→ RECORDS TO USE
┌────────

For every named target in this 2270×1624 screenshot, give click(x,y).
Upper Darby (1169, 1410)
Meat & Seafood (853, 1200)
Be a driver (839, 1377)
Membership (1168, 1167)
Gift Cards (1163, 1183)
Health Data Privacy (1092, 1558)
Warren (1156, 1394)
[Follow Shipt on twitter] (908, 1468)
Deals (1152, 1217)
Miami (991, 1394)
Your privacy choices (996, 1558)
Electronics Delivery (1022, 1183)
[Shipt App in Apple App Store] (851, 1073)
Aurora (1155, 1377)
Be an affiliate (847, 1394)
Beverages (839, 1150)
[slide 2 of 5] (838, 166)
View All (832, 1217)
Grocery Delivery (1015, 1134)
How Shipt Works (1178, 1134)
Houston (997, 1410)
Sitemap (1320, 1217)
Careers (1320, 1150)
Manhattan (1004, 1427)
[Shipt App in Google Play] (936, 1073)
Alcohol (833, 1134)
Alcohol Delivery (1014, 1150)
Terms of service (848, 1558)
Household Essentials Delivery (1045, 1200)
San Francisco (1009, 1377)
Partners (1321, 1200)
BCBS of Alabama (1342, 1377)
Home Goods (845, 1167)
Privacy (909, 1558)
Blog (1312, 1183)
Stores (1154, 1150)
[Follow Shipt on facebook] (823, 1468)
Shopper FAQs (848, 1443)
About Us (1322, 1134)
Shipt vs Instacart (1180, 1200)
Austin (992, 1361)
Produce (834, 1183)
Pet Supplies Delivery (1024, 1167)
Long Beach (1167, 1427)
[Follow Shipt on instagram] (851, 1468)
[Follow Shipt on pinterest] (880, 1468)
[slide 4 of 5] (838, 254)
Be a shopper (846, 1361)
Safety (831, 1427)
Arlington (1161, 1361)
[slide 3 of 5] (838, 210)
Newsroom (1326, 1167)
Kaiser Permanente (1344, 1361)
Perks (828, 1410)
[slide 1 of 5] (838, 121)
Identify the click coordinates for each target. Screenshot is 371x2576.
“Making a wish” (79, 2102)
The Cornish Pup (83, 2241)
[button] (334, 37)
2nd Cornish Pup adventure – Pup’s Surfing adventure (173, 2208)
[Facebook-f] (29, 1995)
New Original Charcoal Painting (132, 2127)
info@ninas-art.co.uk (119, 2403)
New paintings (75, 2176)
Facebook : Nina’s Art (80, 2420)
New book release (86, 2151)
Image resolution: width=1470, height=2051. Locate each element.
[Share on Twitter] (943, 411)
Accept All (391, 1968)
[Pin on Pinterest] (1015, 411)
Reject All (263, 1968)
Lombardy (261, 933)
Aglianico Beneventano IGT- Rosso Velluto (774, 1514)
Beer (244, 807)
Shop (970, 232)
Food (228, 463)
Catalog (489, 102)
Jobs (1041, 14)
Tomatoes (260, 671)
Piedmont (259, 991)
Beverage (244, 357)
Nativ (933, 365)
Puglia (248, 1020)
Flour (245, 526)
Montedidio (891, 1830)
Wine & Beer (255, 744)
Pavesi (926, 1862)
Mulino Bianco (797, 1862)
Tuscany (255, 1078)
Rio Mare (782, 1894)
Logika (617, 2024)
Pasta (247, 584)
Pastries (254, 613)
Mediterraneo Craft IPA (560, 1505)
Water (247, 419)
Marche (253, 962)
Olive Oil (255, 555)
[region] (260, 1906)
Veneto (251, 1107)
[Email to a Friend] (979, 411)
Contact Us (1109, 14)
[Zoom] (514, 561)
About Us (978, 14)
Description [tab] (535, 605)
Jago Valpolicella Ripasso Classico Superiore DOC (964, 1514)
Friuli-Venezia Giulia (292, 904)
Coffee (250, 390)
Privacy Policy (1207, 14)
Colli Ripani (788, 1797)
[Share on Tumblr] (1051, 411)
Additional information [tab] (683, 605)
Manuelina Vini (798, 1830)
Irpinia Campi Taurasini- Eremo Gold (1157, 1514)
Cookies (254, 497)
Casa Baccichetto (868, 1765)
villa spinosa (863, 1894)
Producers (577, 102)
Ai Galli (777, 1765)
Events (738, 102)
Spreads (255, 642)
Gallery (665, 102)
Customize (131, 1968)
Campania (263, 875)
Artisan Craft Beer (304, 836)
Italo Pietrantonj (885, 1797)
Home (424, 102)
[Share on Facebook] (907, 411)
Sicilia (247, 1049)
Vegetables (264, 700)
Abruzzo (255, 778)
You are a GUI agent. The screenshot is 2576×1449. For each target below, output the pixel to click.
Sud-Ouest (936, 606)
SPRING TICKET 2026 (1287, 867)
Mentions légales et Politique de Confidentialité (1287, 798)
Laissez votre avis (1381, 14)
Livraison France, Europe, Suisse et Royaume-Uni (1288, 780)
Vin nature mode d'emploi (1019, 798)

└────────

→ ASSIGNMENT
Exact transcription of the listing is needed, with no line left out.

→ RESPONSE BELOW
For every named target in this 2270×1624 screenshot, give click(x,y).
Upper Darby (1169, 1410)
Meat & Seafood (853, 1200)
Be a driver (839, 1377)
Membership (1168, 1167)
Gift Cards (1163, 1183)
Health Data Privacy (1092, 1558)
Warren (1156, 1394)
[Follow Shipt on twitter] (908, 1468)
Deals (1152, 1217)
Miami (991, 1394)
Your privacy choices (996, 1558)
Electronics Delivery (1022, 1183)
[Shipt App in Apple App Store] (851, 1073)
Aurora (1155, 1377)
Be an affiliate (847, 1394)
Beverages (839, 1150)
[slide 2 of 5] (838, 166)
View All (832, 1217)
Grocery Delivery (1015, 1134)
How Shipt Works (1178, 1134)
Houston (997, 1410)
Sitemap (1320, 1217)
Careers (1320, 1150)
Manhattan (1004, 1427)
[Shipt App in Google Play] (936, 1073)
Alcohol (833, 1134)
Alcohol Delivery (1014, 1150)
Terms of service (848, 1558)
Household Essentials Delivery (1045, 1200)
San Francisco (1009, 1377)
Partners (1321, 1200)
BCBS of Alabama (1342, 1377)
Home Goods (845, 1167)
Privacy (909, 1558)
Blog (1312, 1183)
Stores (1154, 1150)
[Follow Shipt on facebook] (823, 1468)
Shopper FAQs (848, 1443)
About Us (1322, 1134)
Shipt vs Instacart (1180, 1200)
Austin (992, 1361)
Produce (834, 1183)
Pet Supplies Delivery (1024, 1167)
Long Beach (1167, 1427)
[Follow Shipt on instagram] (851, 1468)
[Follow Shipt on pinterest] (880, 1468)
[slide 4 of 5] (838, 254)
Be a shopper (846, 1361)
Safety (831, 1427)
Arlington (1161, 1361)
[slide 3 of 5] (838, 210)
Newsroom (1326, 1167)
Kaiser Permanente (1344, 1361)
Perks (828, 1410)
[slide 1 of 5] (838, 121)
Identify the click coordinates for each target. Screenshot is 371x2576.
“Making a wish” (79, 2102)
The Cornish Pup (83, 2241)
[button] (334, 37)
2nd Cornish Pup adventure – Pup’s Surfing adventure (173, 2208)
[Facebook-f] (29, 1995)
New Original Charcoal Painting (132, 2127)
info@ninas-art.co.uk (119, 2403)
New paintings (75, 2176)
Facebook : Nina’s Art (80, 2420)
New book release (86, 2151)
Image resolution: width=1470, height=2051. Locate each element.
[Share on Twitter] (943, 411)
Accept All (391, 1968)
[Pin on Pinterest] (1015, 411)
Reject All (263, 1968)
Lombardy (261, 933)
Aglianico Beneventano IGT- Rosso Velluto (774, 1514)
Beer (244, 807)
Shop (970, 232)
Food (228, 463)
Catalog (489, 102)
Jobs (1041, 14)
Tomatoes (260, 671)
Piedmont (259, 991)
Beverage (244, 357)
Nativ (933, 365)
Puglia (248, 1020)
Flour (245, 526)
Montedidio (891, 1830)
Wine & Beer (255, 744)
Pavesi (926, 1862)
Mulino Bianco (797, 1862)
Tuscany (255, 1078)
Rio Mare (782, 1894)
Logika (617, 2024)
Pasta (247, 584)
Pastries (254, 613)
Mediterraneo Craft IPA (560, 1505)
Water (247, 419)
Marche (253, 962)
Olive Oil (255, 555)
[region] (260, 1906)
Veneto (251, 1107)
[Email to a Friend] (979, 411)
Contact Us (1109, 14)
[Zoom] (514, 561)
About Us (978, 14)
Description [tab] (535, 605)
Jago Valpolicella Ripasso Classico Superiore DOC (964, 1514)
Friuli-Venezia Giulia (292, 904)
Coffee (250, 390)
Privacy Policy (1207, 14)
Colli Ripani (788, 1797)
[Share on Tumblr] (1051, 411)
Additional information [tab] (683, 605)
Manuelina Vini (798, 1830)
Irpinia Campi Taurasini- Eremo Gold (1157, 1514)
Cookies (254, 497)
Casa Baccichetto (868, 1765)
villa spinosa (863, 1894)
Producers (577, 102)
Ai Galli (777, 1765)
Events (738, 102)
Spreads (255, 642)
Gallery (665, 102)
Customize (131, 1968)
Campania (263, 875)
Artisan Craft Beer (304, 836)
Italo Pietrantonj (885, 1797)
Home (424, 102)
[Share on Facebook] (907, 411)
Sicilia (247, 1049)
Vegetables (264, 700)
Abruzzo (255, 778)
You are a GUI agent. The screenshot is 2576×1449. For each target below, output the pixel to click.
Sud-Ouest (936, 606)
SPRING TICKET 2026 (1287, 867)
Mentions légales et Politique de Confidentialité (1287, 798)
Laissez votre avis (1381, 14)
Livraison France, Europe, Suisse et Royaume-Uni (1288, 780)
Vin nature mode d'emploi (1019, 798)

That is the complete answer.